Hyperalgesia (abnormally increased sensitivity to pain) is present if the patient has pain out of all proportion in comparison with the normal side.
Diagnostic nerve blocks can be performed at the end of the examination. They are useful in patients who present with constant pain, or dysesthesia. A lack of response to the local anesthetic may indicate a central mechanism to the pain or collateral macrosprouting from adjacent nerves.
No clinical examination, however, is perfect. The NST has been shown to exhibit high positive predictive values (95%) and negative predictive values (100%) for LN injuries and moderate positive predictive values (77%) and negative predictive values (60%) for IAN injuries. This negative predictive value of 60% indicates that the NST may be less efficient at ruling out IAN injury. At higher sensory impairment scores, the NST tends to underestimate the degree of nerve injury for IAN and LN. Conversely, at lower sensory impairment scores, the NST tends to minimize the degree of damage. Besides, patients with different degrees of nerve injury may have similar NST scores, and there may be variation with age, duration, and cause of injury.
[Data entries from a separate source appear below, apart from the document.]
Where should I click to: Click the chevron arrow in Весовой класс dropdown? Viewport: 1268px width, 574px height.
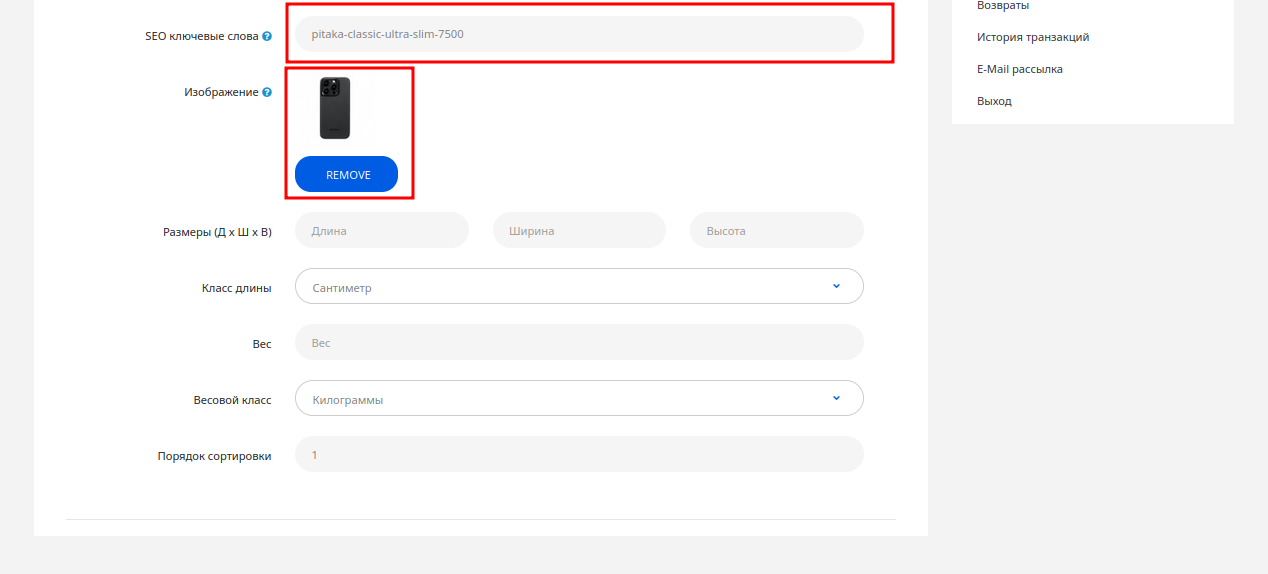836,398
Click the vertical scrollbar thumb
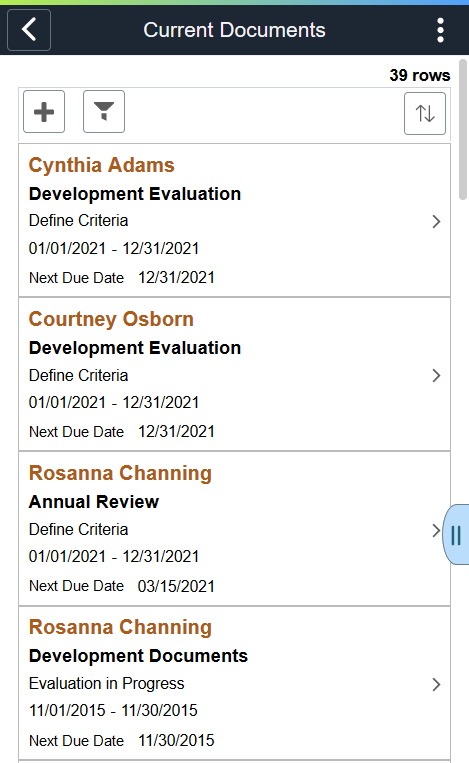 coord(463,129)
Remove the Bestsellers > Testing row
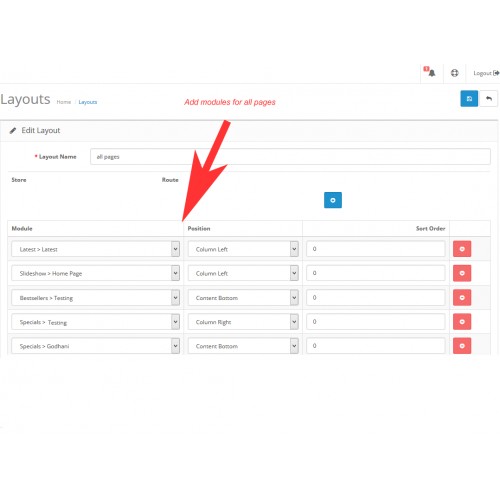Image resolution: width=500 pixels, height=500 pixels. [x=462, y=297]
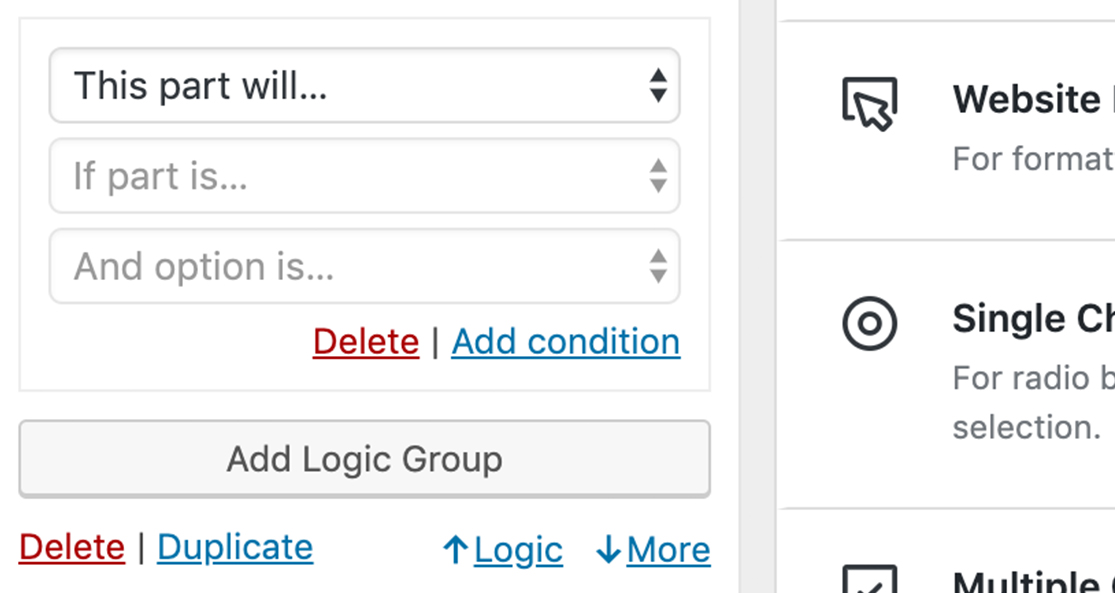
Task: Expand the More options link text
Action: (668, 549)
Lastly, there may be added inaccuracy in examinations done less than 1-month postinjury.
Although clinically useful in providing diagnosis and prognosis, as noted by Zuniga and colleagues, the NST has the following shortcomings:
There may be delays in treatment of higher class injuries that would have benefitted from earlier intervention.
There may be inaccuracies in delineating the anatomy and exact location of injuries.
There may be underestimation or overestimation of injuries, especially with variation in patient age, duration of injury, and cause of injury.
The Medical Research Council Scale (MRCS) for sensory recovery is currently the reference standard to identify functional sensory recovery after surgical repair ( Table 1 ). The MRCS was originally developed in the United Kingdom to evaluate sensory injuries in the upper extremity, but has since been adapted for use in the head and neck region. The patient is scored according to their NST result with grades from S0 (no sensation) to S4 (normal sensation). S3 is defined as “useful sensory function” and S4 “complete sensory function.”